Hey, leave the guy alone already.  I have no doubt those TUEs were totally legitimate.  After all, he's got severe asthma!


Must be one of those homeopathic remedies.

Lastly, there's a bill going before the City Council that would allow cyclists to follow pedestrian signals:


The idea is that it would allow riders to get a jump on the maniacal drivers who start honking and attempt to right-hook them down as soon as the light turns green:

The bill, introduced by Councilman Carlos Menchaca, would allow cyclists to ignore the red-yellow-green of stop lights and instead get a few-second head start at the more than 1,400 intersections that have “leading pedestrian interval” — when the walk signal comes first.

Though one token idiot is not pleased:

Not everyone is happy about the proposal. Some car drivers say that it will cause bicyclists to feel even more entitled.

“The bikes are more of a danger than the cars, and they already aren’t obeying the rules,” said Seth Kaufman, who lives on 79th Street near Amsterdam Avenue. “They are already clogging up the roads, and this will make it worse.”

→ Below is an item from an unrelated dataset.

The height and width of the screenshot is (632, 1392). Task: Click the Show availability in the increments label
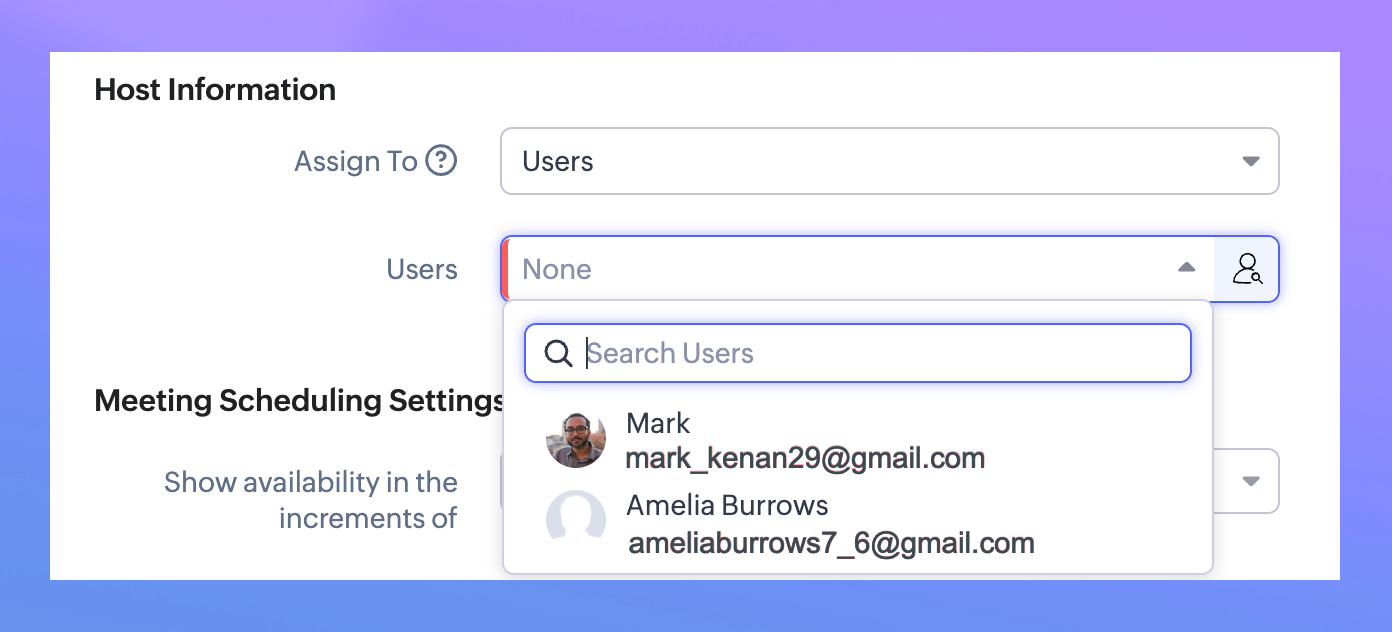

Wow.  How the hell do you live in Manhattan and think that: 1) Bikes are more dangerous than cars; and 2) Bicycles are responsible for "clogging up the roads?"  I mean where the fuck are the bikes that are causing this?


In any case, hopefully this bill does better than the one that would have allowed the "Idaho Stop:"

A bill that proposed a wider scope of cyclist freedoms – including the Idaho Stop – for cyclists was introduced last year but has stalled. That would have allowed bikes to treat stop signs as yield signs and red lights as stop signs.

That proposal, which also would have needed state approval, has not yet passed the council.

Yeah, pretty much any traffic safety measure that has to get approval from the state legislature is doomed.

They should call it the "Freedom Stop" and had Bob Dylan read it out loud, it would have passed in no time.